#### [КОРОТКОЕ ЗАДАНИЕ]
Продолжите текст о Польской кампании вермахта, начиная сразу после его последнего предложения.

#### [ФРАГМЕНТ ДОКУМЕНТА]
**********

В Польской кампании, которую Гитлер рассматривал как полицейскую акцию, верховное командование не действовало, как таковое. Гитлер более или менее довольствовался ролью активного наблюдателя, он следил за кампанией вместе с небольшим и неактивным штабом из своей штаб-квартиры в поезде – специальном поезде фюрера, который обычно находился возле военного тренировочного района в Померании. Гитлер ездил на фронт, посещал штабы армий и корпусов, что – то предлагал, но не отдавал приказы. Польскую кампанию фактически вело высшее армейское командование (фон Браухич, главнокомандующий, и Гальдер, начальник штаба). Но Польша была исключением. Гитлер всегда жаждал власти, и он брал ее все больше и больше по мере продолжения войны. Во время кампании в Нидерландах (май 1940 г.) он четко дал понять, что был «теперь полон решимости руководить операциями сам» [79]. Пока победа осеняла его легионы, это не оказывало сильного действия, но когда неудачи и поражения иссушали лавровые венки, он становился все более догматичным и устанавливал все более жесткий контроль. Позже в войне, в частности после битвы за Москву, стратегию нацистов определял главным образом Гитлер; слишком часто, как это было под Сталинградом, она перестала быть гибкой, и малые поражения стали большими. Однако тактика немецкой армии почти до самого конца оставалась гибкой; ее солдаты брали инициативу до тех пор, пока полуобученные солдаты, приходившие на замену, и подавленные или неподготовленные граждане всех рас и наций Европы не образовали огромные бреши в их рядах, и это было вызвано неограниченными амбициями и грандиозными планами Гитлера.
Для большей части западного мира, пропитанного пропагандой о том, что немцы – это автоматы, марширующие только под дудку капризов Гитлера, это было трудно понять. Действительно, миф о том, что немецкая армия была жесткой неповоротливой структурой, бездумно выполнявшей приказы до последней буквы, долго не умирал. Польша не положила ему конец – его отбросили лишь те, кто хорошо изучил ее уроки. Этот миф все еще преобладал даже в американской армии, когда Соединенные Штаты вступили в войну тремя годами позже. Миф умер, как и многие американцы, на поле боя.
Польша поставила на вермахт клеймо лучшей в мире армии по ведению короткой войны. Но Гитлер и Геббельс не только создавали ей полную рекламу, они преувеличивали силу Германии и умаляли слабость Польши. Польская армия была сильна людьми – многие, если не все в ней, были мужественными людьми, однако ее стратегия оказалась некомпетентной, руководство – слабым, тактика – устаревшей. Кроме того, ее вооружение прошлой войны уступало немецкому. А самолеты и танки разрушили несовременную связь Польши так досконально и быстро, что согласованная оборона уже через несколько первых дней войны оказалась невозможной.
Западные комментаторы отмечали значение передовых танковых отрядов и внушающих ужас пикирующих бомбардировщиков «Штука», но не обратили внимания на то, что стало самым слабым местом на огромных пространствах России – «гужевые конвои снабжения немецкой пехоты, недостаточное количество тяжелых танков и бронемашин для личного состава, подразделений связи, специальных войск тыловой поддержки и снабжения и хорошо обученного резерва» [80].

**********

#### [ИСХОДНЫЕ ДАННЫЕ]
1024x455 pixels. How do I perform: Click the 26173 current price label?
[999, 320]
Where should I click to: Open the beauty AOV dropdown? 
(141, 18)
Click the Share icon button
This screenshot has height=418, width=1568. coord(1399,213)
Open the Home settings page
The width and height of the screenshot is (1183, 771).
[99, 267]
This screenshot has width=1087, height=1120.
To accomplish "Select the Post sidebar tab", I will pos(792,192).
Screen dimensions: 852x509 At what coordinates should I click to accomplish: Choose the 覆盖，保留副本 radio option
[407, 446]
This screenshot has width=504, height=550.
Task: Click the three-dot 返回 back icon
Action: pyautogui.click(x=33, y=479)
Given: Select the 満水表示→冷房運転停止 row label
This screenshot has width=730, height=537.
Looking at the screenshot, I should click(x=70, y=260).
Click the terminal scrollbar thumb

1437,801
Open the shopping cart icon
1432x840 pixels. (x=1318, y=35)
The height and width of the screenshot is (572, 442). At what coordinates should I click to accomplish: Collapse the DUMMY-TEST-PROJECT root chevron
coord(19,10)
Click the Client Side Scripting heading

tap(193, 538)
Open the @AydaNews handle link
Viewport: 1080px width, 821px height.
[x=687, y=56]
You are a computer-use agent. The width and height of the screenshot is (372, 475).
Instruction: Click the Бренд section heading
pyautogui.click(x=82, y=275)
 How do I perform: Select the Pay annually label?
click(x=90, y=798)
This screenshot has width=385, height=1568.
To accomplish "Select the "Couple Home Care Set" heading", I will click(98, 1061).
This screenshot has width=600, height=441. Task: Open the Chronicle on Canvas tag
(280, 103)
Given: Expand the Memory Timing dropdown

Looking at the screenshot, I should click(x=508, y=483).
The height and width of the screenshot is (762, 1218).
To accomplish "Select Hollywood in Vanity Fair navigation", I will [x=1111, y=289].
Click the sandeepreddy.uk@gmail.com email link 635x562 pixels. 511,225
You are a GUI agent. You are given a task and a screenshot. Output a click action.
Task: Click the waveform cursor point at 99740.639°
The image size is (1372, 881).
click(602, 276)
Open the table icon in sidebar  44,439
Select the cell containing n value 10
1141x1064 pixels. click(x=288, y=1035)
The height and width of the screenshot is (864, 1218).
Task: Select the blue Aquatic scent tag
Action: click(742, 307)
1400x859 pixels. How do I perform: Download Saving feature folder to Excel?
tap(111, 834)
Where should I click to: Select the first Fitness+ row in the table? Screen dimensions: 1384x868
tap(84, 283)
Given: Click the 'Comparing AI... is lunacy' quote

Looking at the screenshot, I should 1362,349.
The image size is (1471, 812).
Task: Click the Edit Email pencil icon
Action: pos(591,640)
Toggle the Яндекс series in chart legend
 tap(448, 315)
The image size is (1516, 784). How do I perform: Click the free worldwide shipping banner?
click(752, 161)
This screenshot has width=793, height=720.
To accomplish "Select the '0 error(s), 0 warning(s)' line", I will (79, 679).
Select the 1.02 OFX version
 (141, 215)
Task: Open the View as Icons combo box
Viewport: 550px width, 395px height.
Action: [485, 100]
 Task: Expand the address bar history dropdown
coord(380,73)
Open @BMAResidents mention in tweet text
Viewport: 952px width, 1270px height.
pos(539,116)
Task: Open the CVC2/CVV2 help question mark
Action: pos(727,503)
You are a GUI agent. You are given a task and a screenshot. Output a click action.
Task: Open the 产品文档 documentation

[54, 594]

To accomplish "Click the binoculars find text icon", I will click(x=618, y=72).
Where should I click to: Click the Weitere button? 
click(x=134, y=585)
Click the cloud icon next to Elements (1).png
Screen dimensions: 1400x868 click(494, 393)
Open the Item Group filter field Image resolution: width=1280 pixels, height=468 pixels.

**********

#### [РЕЗУЛЬТАТ НИЖЕ]
Но эти недостатки компенсировала сила. Немцы придавали основное значение артиллерии – и это оправдалось. 88-миллиметровые зенитные пушки доказали свою универсальность при стрельбе по наземным целям и начали бороться за право называться лучшими пушками Второй мировой войны. Они были достойны славы, заслуженной ранее 75-мм французской пушкой в Первой мировой войне. Легкие дивизии были слишком легкими военными гермафродитами; позже они были преобразованы в танковые. Было и много других уроков, из которых Германия извлекла больше, чем Франция или Англия. Рейхсвер устранил слабые места и повел свое мощное пропагандистское наступление по всему миру, основанное на победе в Польше, а несколькими месяцами позже – на поле боя, когда его танки завоевали Францию.
Берлин окрестил Польскую кампанию «восемнадцатидневной кампанией» [81], а фильмы военной хроники о нацистской военной машине, которая катится по равнинам Польши, продемонстрированные в посольстве Германии в Вашингтоне, пересланные в Рим и попавшие в Париж и Лондон и показанные по всему миру, глубоко поразили нейтральных и колеблющихся, вдохновили сторонников, посеяли семена сомнения и пожали урожай страха.
«Дойчланд юбер аллес» – «Германия превыше всего» [82].
Но победа в Польше была для Гитлера двоякой, так как ознаменовала не короткую локальную войну, как он хотел, а начало Второй мировой войны – долгого, изнурительного тотального конфликта, который охватил весь мир. Но когда, немного позже, гитлеровские танки были остановлены у ворот Москвы, а Соединенные Штаты вступили в войну, «блицкриг» стал войной на истощение, войной нескольких фронтов, которую, как и Первую мировую войну, Германия выиграть не могла.
После победы над Польшей мания величия Гитлера проявилась с новой силой. Он был готов к новым и еще более великим победам: его военная машина мчалась по Европе, затемняла небо над Англией, охватила всю Западную Россию, расколола Средиземноморье, проникла в глубь Египта, чтобы отступить окровавленной и разбитой под Сталинградом и Эль-Аламейном и закончить свое существование в руинах Берлина.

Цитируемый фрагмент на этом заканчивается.